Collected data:
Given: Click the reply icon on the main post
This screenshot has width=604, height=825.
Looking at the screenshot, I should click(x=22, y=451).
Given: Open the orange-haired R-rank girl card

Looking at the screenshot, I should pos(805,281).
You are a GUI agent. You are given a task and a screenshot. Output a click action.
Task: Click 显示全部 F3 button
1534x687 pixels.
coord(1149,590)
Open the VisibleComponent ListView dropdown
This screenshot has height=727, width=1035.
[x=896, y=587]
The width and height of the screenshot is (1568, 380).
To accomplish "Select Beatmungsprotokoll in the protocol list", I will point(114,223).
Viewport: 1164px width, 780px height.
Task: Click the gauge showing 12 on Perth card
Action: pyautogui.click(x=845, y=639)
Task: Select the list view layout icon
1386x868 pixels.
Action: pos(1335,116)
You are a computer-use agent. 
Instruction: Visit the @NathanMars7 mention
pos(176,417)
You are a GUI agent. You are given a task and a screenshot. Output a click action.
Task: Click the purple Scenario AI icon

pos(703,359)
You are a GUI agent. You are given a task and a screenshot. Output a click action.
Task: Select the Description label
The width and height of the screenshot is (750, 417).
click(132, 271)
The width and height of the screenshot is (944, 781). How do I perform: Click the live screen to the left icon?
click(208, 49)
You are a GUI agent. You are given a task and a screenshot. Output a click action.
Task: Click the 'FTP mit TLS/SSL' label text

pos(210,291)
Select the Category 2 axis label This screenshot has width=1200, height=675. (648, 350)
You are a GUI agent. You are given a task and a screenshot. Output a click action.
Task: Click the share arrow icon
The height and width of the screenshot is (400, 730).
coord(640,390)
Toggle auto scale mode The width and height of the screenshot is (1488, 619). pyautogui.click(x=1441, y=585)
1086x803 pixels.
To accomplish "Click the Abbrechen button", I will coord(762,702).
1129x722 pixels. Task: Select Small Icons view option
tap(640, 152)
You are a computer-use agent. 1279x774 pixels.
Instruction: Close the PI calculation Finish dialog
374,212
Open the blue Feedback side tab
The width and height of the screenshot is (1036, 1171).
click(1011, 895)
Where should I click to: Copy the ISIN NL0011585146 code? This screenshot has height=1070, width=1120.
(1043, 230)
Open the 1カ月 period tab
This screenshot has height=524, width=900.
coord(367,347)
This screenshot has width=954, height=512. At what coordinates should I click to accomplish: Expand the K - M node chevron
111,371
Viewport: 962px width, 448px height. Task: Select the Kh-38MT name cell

## PROBLEM TO WORK ON:
The records above must be printed again in full, exactly as written.

## RESULT:
Given: Click the reply icon on the main post
This screenshot has width=604, height=825.
Looking at the screenshot, I should click(x=22, y=451).
Given: Open the orange-haired R-rank girl card

Looking at the screenshot, I should pos(805,281).
You are a GUI agent. You are given a task and a screenshot. Output a click action.
Task: Click 显示全部 F3 button
1534x687 pixels.
coord(1149,590)
Open the VisibleComponent ListView dropdown
This screenshot has height=727, width=1035.
[x=896, y=587]
The width and height of the screenshot is (1568, 380).
To accomplish "Select Beatmungsprotokoll in the protocol list", I will point(114,223).
Viewport: 1164px width, 780px height.
Task: Click the gauge showing 12 on Perth card
Action: pyautogui.click(x=845, y=639)
Task: Select the list view layout icon
1386x868 pixels.
Action: pos(1335,116)
You are a computer-use agent. 
Instruction: Visit the @NathanMars7 mention
pos(176,417)
You are a GUI agent. You are given a task and a screenshot. Output a click action.
Task: Click the purple Scenario AI icon

pos(703,359)
You are a GUI agent. You are given a task and a screenshot. Output a click action.
Task: Select the Description label
The width and height of the screenshot is (750, 417).
click(132, 271)
The width and height of the screenshot is (944, 781). How do I perform: Click the live screen to the left icon?
click(208, 49)
You are a GUI agent. You are given a task and a screenshot. Output a click action.
Task: Click the 'FTP mit TLS/SSL' label text

pos(210,291)
Select the Category 2 axis label This screenshot has width=1200, height=675. (648, 350)
You are a GUI agent. You are given a task and a screenshot. Output a click action.
Task: Click the share arrow icon
The height and width of the screenshot is (400, 730).
coord(640,390)
Toggle auto scale mode The width and height of the screenshot is (1488, 619). pyautogui.click(x=1441, y=585)
1086x803 pixels.
To accomplish "Click the Abbrechen button", I will coord(762,702).
1129x722 pixels. Task: Select Small Icons view option
tap(640, 152)
You are a computer-use agent. 1279x774 pixels.
Instruction: Close the PI calculation Finish dialog
374,212
Open the blue Feedback side tab
The width and height of the screenshot is (1036, 1171).
click(1011, 895)
Where should I click to: Copy the ISIN NL0011585146 code? This screenshot has height=1070, width=1120.
(1043, 230)
Open the 1カ月 period tab
This screenshot has height=524, width=900.
coord(367,347)
This screenshot has width=954, height=512. At what coordinates should I click to accomplish: Expand the K - M node chevron
111,371
Viewport: 962px width, 448px height. Task: Select the Kh-38MT name cell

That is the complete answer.